Salt Body Shimmer by Aricka Foreman (YesYes Books)
Another Lambda Literary Award-winning collection, Salt Body Shimmer “delivers girls and women with their hearts and strides unbroken, however provoked by deadening violences.” Foreman is also the author of Dream with a Glass Chamber and her work has appeared in multiple places online, including THRUSH and the Academy of American Poets.
Crown Noble by Bianca Phipps (Button Poetry)
Phipps’ debut collection explores family relationships and conflict “in hopes of understanding [it] as a means of overcoming.” Her poems can also be found in Persephone’s Daughters and Heavy Feather Review, as well as in spoken word performance videos.
Thrown in the Throat by Benjamin Garcia (Milkweed Editions)
Another debut collection, Garcia’s Thrown in the Throat, a National Poetry Series winner selected by Kazim Ali, is “a sex-positive incantation that retextures what it is to write a queer life amidst troubled times.” His poems have appeared in American Poetry Review, Kenyon Review, Crazyhorse, and other journals.
Black Girl, Call Home by Jasmine Mans (Berkley)
Mans, a spoken word poet whose debut collection Chalk Outlines of Snow Angels was published in 2012, writes about “race, feminism, and queer identity” in Black Girl, Call Home. Mans has opened shows for artists such as Janelle Monáe and she has been featured on Oprah Daily, Essence, Shondaland, and other online outlets.

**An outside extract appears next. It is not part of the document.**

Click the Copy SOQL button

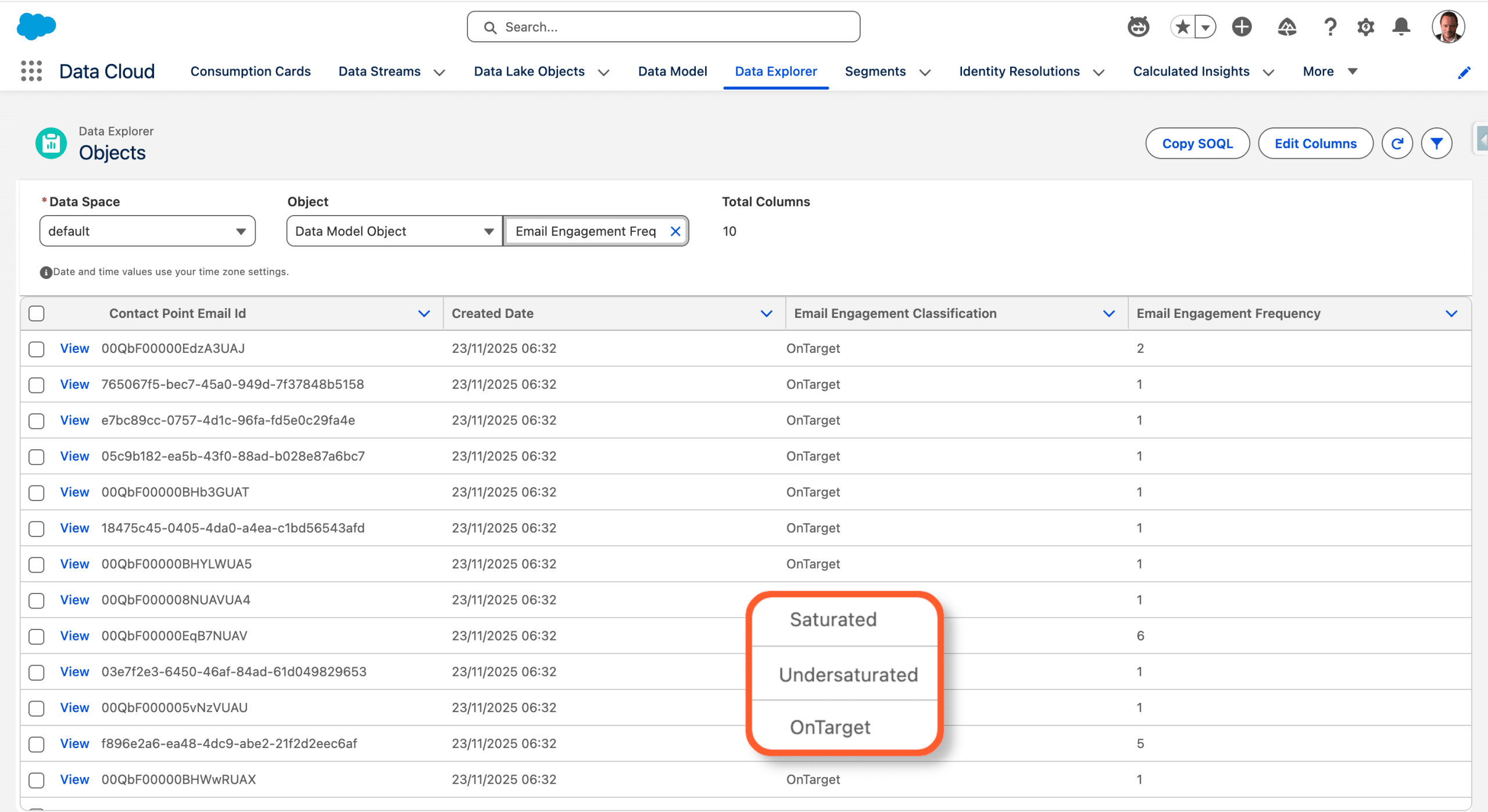click(x=1197, y=144)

Swallow by Sam Rush (Sibling Rivalry Press)
This debut collection “lends gravity to understanding inherited form,” particularly focusing on the realities of those living with sensory differences. Rush’s work has been featured on Button Poetry, Muzzle, Glass, and more.
Water I Won’t Touch by Kayleb Rae Candrilli (Copper Canyon Press)
This poet’s third collection “is a life raft and a self-portrait, concerned with the vitality of trans people living in a dangerous and inhospitable landscape.” Candrilli is also the author of What Runs Over and All the Gay Saints and their work has been published by the Academy of American Poets, Adroit, Poetry, and other journals.
Please Come Off-Book by Kevin Kantor (Button Poetry)
Kantor fuses theatre and poetry in their debut full-length collection. The spoken word poet and actor uses “their experiences as a trans non-binary theatre maker as an extended lens of exploration into gender identity, family dynamics, and growing up queer.” They also wrote the chapbook Endowing Vegetables with Too Much Meaning and have been featured in Buzzfeed and Teen Vogue.
The Neon Hollywood Cowboy by Matt Mitchell (Big Lucks Books)
Another full-length debut, Mitchell’s collection “lays a soundtrack to a raw & emotionally-charged adventure about gender, identity, and the relentless pursuit of friendship.” His words can also be found on Frontier Poetry, The Missouri Review, Glass, Kissing Dynamite, and more. His next collection Grown Ocean is currently on pre-order and is releasing later this year.
Inheritance by Taylor Johnson (Alice James Books)
Johnson, who was awarded the Judith A. Markowitz Award for Emerging LGBTQ Writers this year along with T Kira Madden, writes “about the self's struggle with definition and assumption” as inspired by D.C.-living in Inheritance. Their poems can also be found in Four Way Review, The Rumpus, The Paris Review, and elsewhere.
BONUS: Though it came out prior to June of last year, be sure to also add Natalie Diaz’s Postcolonial Love Poem, recently awarded the 2021 Pulitzer Prize in Poetry, to your TBR list!